Еле отвязавшись от назойливой погорелицы, Кудыка заторопился в слободку. Был он сильно раздосадован и бранил себя на все корки. Который уже раз подводило Кудыку его неистребимое любопытство. Взял вот и отдал берендейку неизвестно за что. Ишь! В жёны её возьми, чумазую! Верно говорят, бабий ум – что коромысло: и косо, и криво, и на два конца… Надо же что придумала: из преисподней вылез! Хотя курносый храбр Нахалко тоже вон в кружале говорил, что вылезают… чёрные, с кочергами…
Пали быстрые сумерки. Уже подходя к дому, Кудыка заподозрил ещё кое-что неладное и снова полез за пазуху. Так и есть! Второго идольца тоже как не бывало. Ну, погорелица! Одну, значит, берендейку выпросила, другую – стащила… Плюнул Кудыка, выругался. Правильно им сегодня землянки разорили, забродыгам!
* * *
Старый дед Пихто Твердятич не спал, ждал возвращения внука. Выслушав рассказ Кудыки, сказал: «Вона как…» – и угрюмо задумался.
– Дед, – затосковав, позвал Кудыка. – А вот, скажем, помер берендей… Покинул Явь, стало быть… Чистые души идут в Правь, к солнышку. Нечистые – в Навь, под землю… Это я понимаю. А вот те, кого волхвы заживо в бадейке в дыру эту опущают… С ними как?
– Да так же… – недовольно отвечал ему дед. – Пока дна достигнет, со страху помрёт…
Кудыка вспомнил глухой негромкий удар, пришедший из чёрной глубины колодца, и содрогнулся:
– А потом куда?
– Как «куда»? – Дед заморгал. – Так в преисподней и остаются. Куда ж ещё?
Кудыка аж скривился, представив:
– И что они там?
– Что-что! – сварливо отозвался дед. – Мы туда берендейки опущаем… А они их, значит, солнышку относят, трудятся…
– Так они же нечистые! Души-то!
– Ну, ясное дело, нечистые, – сердито сказал дед. – Будут тебе чистые души такую тяжесть таскать!

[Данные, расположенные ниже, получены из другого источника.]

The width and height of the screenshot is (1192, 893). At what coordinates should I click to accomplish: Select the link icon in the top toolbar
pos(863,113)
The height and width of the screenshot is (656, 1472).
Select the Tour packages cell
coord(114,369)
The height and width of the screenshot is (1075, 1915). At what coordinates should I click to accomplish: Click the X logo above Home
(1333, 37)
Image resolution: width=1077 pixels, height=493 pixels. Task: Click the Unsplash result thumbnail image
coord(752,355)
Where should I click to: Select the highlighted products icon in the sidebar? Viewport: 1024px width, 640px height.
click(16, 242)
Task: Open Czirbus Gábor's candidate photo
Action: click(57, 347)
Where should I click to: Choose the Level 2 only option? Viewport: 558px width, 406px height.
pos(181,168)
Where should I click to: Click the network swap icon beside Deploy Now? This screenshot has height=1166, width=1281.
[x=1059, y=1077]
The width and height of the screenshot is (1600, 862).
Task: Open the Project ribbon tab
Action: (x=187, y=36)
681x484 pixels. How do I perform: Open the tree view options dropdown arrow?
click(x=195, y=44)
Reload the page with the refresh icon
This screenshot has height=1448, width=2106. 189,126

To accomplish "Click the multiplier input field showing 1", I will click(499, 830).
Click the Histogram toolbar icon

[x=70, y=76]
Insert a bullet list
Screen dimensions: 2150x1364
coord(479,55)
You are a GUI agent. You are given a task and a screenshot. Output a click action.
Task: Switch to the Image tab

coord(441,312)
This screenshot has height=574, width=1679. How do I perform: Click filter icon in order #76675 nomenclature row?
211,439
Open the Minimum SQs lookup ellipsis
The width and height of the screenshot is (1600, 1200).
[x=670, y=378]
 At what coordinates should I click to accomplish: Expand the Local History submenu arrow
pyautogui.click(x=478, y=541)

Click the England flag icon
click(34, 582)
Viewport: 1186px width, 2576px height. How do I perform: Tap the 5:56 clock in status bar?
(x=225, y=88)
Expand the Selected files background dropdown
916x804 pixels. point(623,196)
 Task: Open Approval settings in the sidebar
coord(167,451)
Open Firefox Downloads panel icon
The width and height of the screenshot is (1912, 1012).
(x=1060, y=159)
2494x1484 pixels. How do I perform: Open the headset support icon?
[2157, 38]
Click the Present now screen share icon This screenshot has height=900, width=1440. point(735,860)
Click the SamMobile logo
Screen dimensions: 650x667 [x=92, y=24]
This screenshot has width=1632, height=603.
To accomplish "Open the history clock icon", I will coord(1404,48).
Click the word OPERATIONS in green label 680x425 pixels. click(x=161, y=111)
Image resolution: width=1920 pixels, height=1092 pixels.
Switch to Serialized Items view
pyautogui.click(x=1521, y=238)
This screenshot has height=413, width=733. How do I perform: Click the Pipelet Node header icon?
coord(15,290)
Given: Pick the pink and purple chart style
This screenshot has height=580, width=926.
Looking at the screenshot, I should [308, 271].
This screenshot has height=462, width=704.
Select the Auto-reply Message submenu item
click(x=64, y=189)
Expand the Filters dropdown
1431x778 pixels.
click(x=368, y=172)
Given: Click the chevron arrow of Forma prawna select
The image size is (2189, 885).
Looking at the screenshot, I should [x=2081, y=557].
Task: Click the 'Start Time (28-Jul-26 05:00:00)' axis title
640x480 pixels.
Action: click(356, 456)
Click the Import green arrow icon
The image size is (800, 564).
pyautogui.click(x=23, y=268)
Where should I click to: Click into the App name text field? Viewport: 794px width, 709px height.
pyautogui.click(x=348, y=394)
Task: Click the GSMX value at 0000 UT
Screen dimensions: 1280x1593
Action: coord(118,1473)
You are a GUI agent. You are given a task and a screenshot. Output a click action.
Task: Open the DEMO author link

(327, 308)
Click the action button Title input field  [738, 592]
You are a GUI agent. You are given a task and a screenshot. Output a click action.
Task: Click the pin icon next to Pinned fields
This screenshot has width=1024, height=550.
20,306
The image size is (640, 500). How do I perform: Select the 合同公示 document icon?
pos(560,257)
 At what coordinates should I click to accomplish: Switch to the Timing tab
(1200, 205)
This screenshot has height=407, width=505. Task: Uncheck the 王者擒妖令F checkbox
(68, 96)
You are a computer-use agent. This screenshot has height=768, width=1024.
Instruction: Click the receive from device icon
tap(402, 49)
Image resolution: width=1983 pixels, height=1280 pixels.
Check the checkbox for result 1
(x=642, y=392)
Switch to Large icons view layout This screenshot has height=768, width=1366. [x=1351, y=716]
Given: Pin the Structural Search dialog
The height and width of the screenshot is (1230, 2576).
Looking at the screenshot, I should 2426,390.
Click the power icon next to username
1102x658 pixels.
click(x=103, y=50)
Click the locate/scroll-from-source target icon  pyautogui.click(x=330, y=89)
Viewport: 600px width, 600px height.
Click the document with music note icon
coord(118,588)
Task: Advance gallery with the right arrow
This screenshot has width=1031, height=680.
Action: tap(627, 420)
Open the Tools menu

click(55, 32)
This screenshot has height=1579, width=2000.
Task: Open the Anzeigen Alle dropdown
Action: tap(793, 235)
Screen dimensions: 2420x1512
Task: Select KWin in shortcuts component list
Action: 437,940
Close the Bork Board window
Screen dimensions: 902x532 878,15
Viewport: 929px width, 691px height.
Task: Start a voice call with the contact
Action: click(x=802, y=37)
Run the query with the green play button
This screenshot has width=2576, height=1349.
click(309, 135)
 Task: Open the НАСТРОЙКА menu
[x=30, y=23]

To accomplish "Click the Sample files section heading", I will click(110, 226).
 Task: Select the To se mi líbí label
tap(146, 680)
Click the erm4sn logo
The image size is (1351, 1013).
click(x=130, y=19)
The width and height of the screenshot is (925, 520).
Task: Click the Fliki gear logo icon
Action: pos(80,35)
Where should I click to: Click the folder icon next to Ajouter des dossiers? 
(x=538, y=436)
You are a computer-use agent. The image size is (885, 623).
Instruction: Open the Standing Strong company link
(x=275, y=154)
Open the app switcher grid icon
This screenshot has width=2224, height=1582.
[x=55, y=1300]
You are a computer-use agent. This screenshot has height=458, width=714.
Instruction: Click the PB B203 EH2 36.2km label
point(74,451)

Ужинали молча. Поднявшись к себе в горенку, Кудыка долго маялся, топтал тропу из угла в угол и всё поглядывал на дубовый винтовой жом. Наконец не выдержал, соблазнился. Вынул собранный снарядец, намотал ремень на валик до отказа и, установив позвонок, пустил колебало. «Трык-трык… – заскрипело и застучало в горнице. – Трык-трык…» Может, оно и грех, а всё веселее…
Во сне виделось Кудыке чёрное жерло колодца и пьянчужка, с шальной улыбкой влекущий куда-то преогромную охапку резных берендеек. «Ты того… поосторожнее… – забеспокоился во сне Кудыка. – Резьбу спортишь… Солнышку, чай, несёшь!» – «Катали мы ваше солнце!» – с безобразной ухмылкой ответил ему пьянчужка и ссыпал дробно загрохотавшую охапку на каменный замшелый пол преисподней. Откуда-то взялась чумазая белозубая погорелица тоже с идольцами (один – выпрошенный, другой – украденный), и стали эти двое охально и бесстыдно разводить костёр из берендеек. Тут из стены вышел рябой волхв, сдвинул брови, грянул посохом, искры из камня выбил. «Видел? – вопросил он Кудыку, грозно кивнув на пьянчужку с погорелицей. – Стало быть, тоже грешен. А ну жертвуй ещё одну берендейку!»